The chief operating officer of a leading PropTech company says government proposals to increase mandatory licensing of Houses in Multiple Occupation provides an opportunity to crack down on “criminal landlords” operating in the private rental sector.

Neil Cobbold of automated rental payment provider PayProp says the new rules could also boost living standards for private renters while simultaneously reducing the number of overcrowded properties.

Under proposals from the Department of Housing, Communities and Local Government the current HMO licensing – applicable to properties with three or more storeys – will be extended to all properties occupied by five or more people from two or more households.

It has been estimated that the rules will bring an additional 160,000 homes under mandatory HMO licensing – around 60,000 properties are now included.

Cobbold says that while landlord licensing schemes are often criticised as money-making projects for local councils, bringing all HMOs under one framework appears logical.

“With HMOs adapting and more of these now two storeys or fewer, it’s important that the legislation is brought up to date.
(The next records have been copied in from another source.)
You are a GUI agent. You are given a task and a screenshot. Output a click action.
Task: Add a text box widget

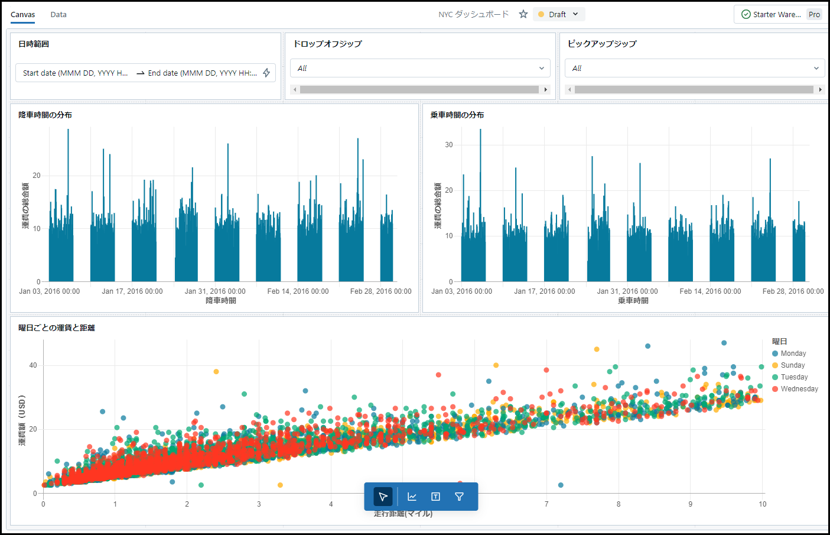tap(435, 496)
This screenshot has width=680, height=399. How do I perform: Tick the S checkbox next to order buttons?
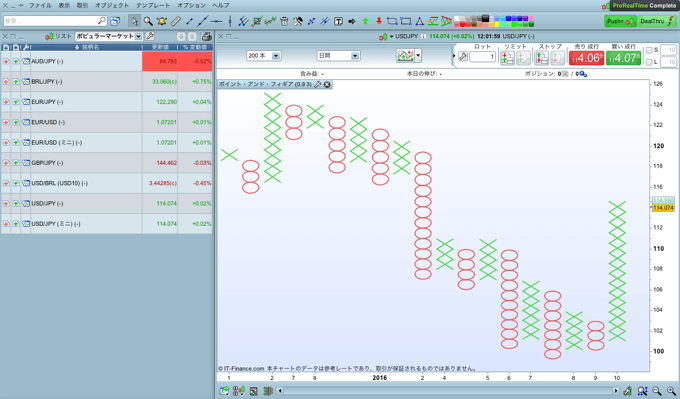(649, 50)
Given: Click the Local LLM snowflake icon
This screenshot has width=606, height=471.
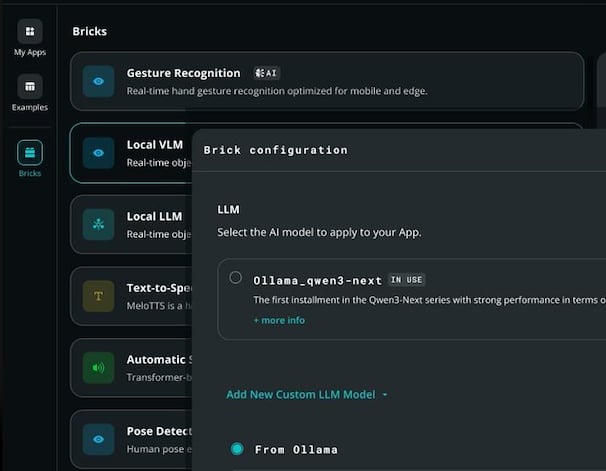Looking at the screenshot, I should pos(99,224).
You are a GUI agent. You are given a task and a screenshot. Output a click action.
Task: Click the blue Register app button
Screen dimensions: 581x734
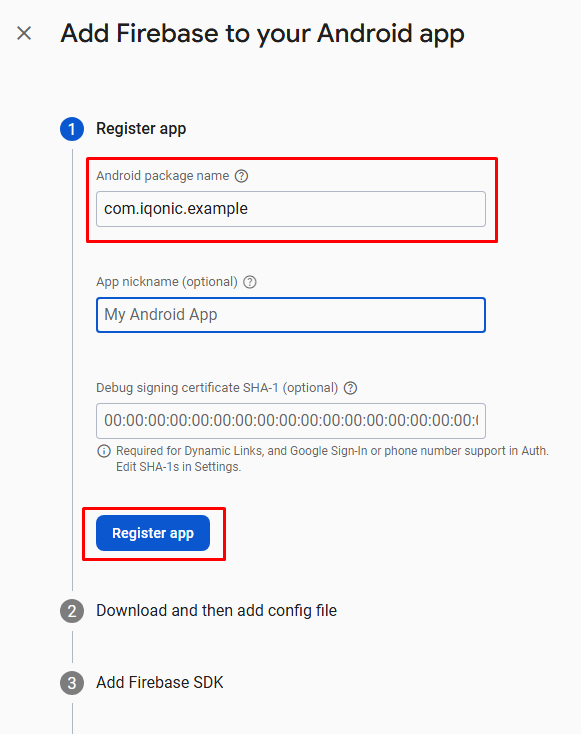tap(153, 533)

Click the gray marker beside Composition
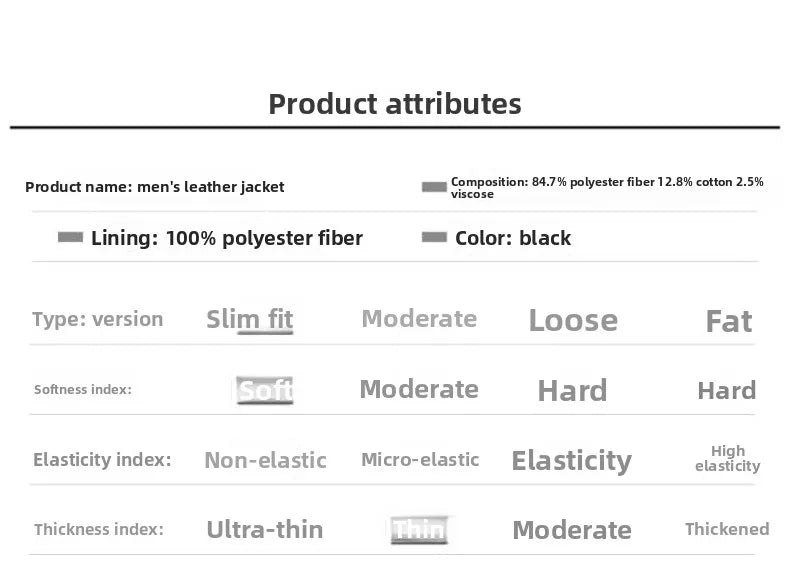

Overcrowding has become one of the biggest issues in the rental sector and this increased regulation could contribute significantly towards solving the problem” he says.

There is currently no date set for the introduction of extending HMO licensing, which has yet to be formally agreed by Parliament. However, the government says it is hoping to enact legislation later this year.
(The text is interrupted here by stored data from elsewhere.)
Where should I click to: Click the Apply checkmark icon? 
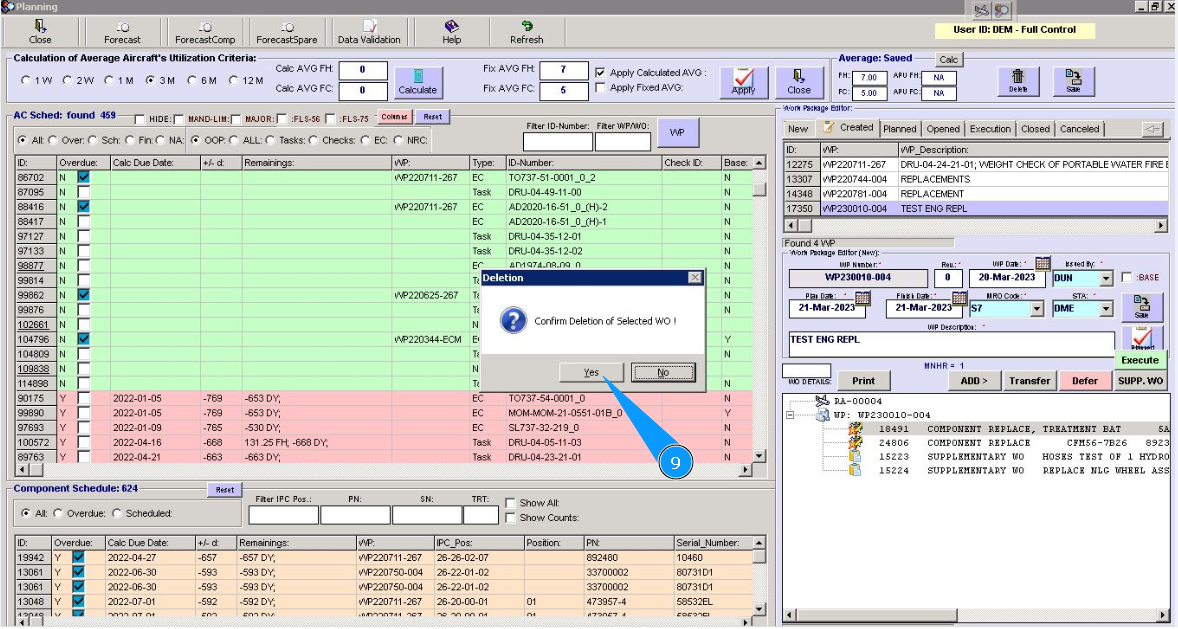[x=744, y=77]
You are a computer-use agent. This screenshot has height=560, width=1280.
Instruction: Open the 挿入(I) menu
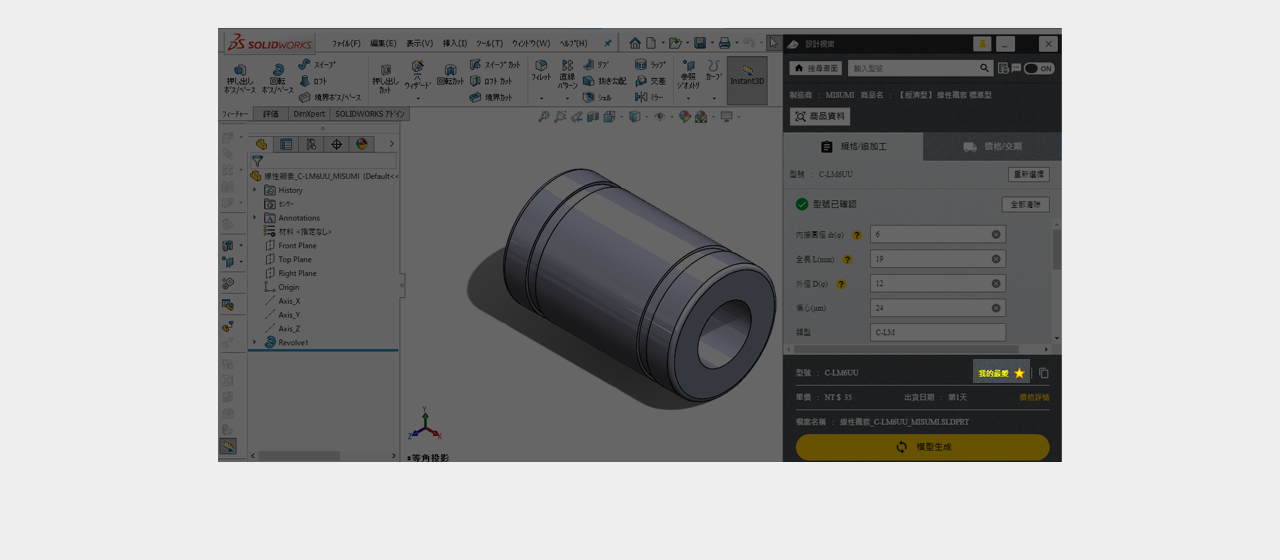click(454, 44)
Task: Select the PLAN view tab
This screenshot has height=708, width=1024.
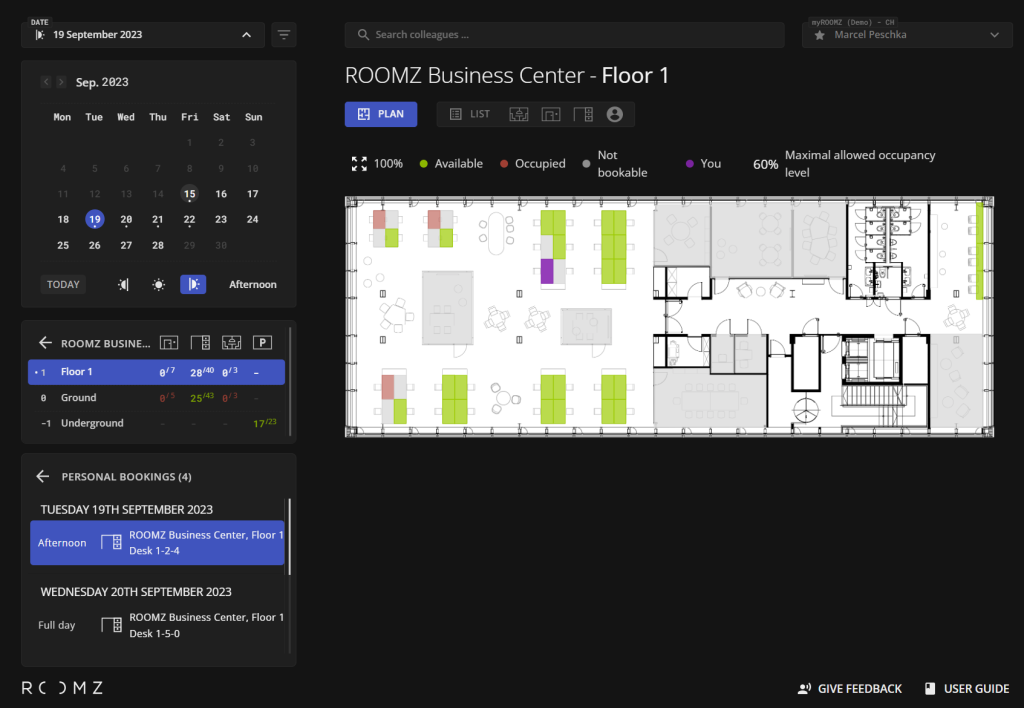Action: tap(380, 114)
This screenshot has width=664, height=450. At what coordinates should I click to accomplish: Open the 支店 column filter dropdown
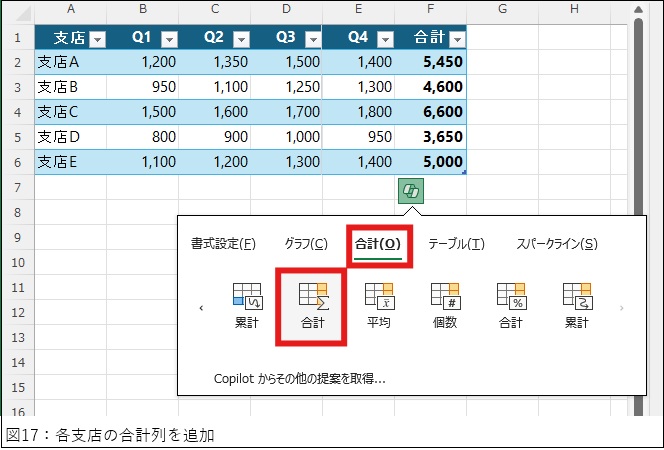coord(97,39)
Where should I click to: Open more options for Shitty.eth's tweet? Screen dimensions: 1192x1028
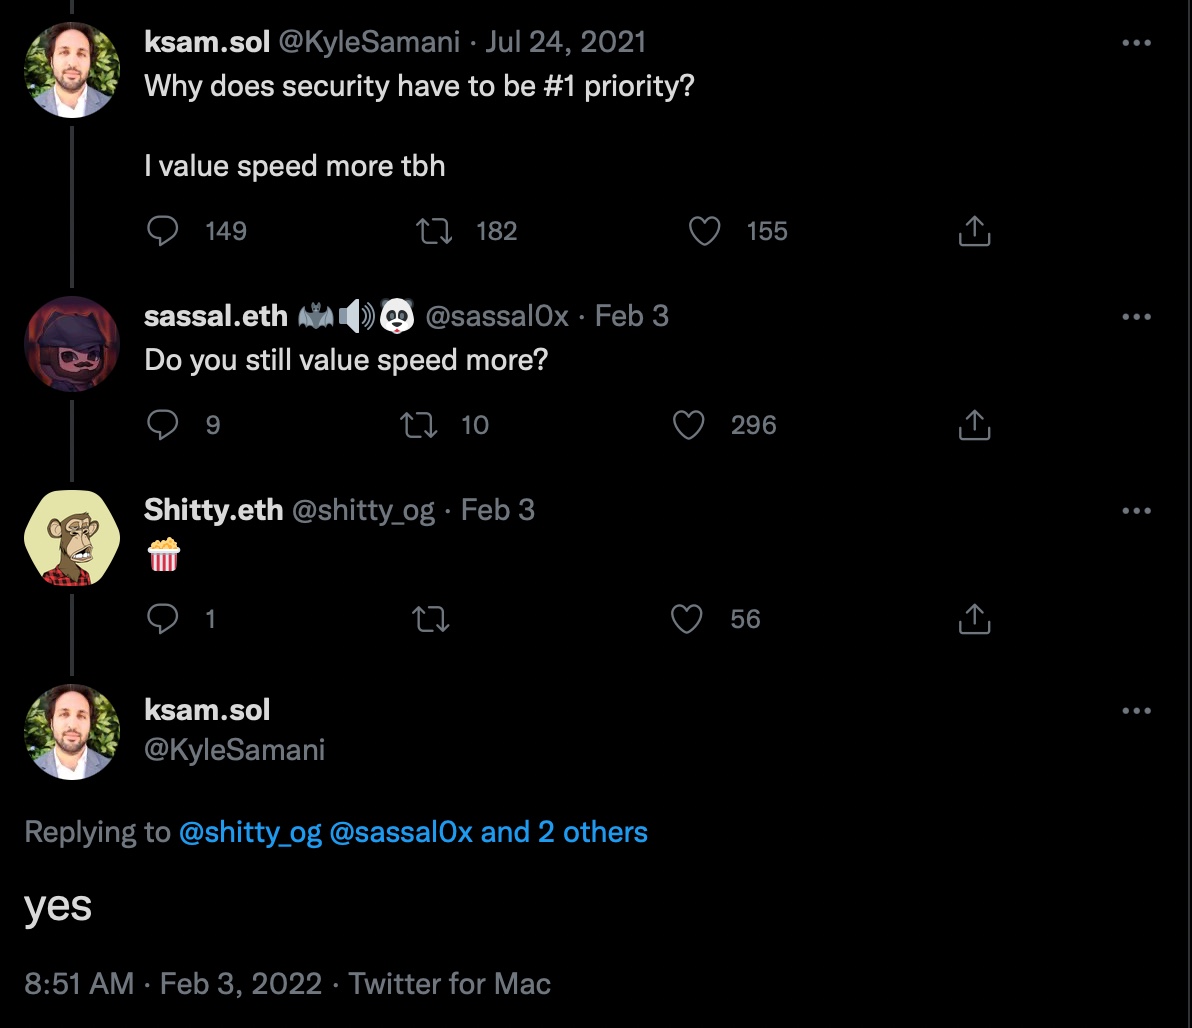1137,511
Other outstanding lettings legislation and policies include the ban on upfront letting agent fees, the movement to count private rent payments towards tenants’ credit scores, the reform of the leasehold sector and the national blacklist of criminal landlords and letting agents.

Cobbold adds: “For all these measures to have a long-term positive impact on the industry, there must be appropriate action and enforcement. The more proposals that are made and consultations carried out, the more we risk further delay to policies.”

PayProp recently encouraged letting agents to respond to as many consultations as possible, noting that as part of the consultation for the proposed HMO measures, only 11 of 395 responses were from letting agents – representing less than three per cent of the total number of respondents.

“It’s unlikely that the government will stop regulating and monitoring the rental sector so closely in 2018, so it’s vitally important that when presented with the opportunity, letting agents have their say and do their utmost to shape future legislation that benefits all parties,” Cobbold concludes.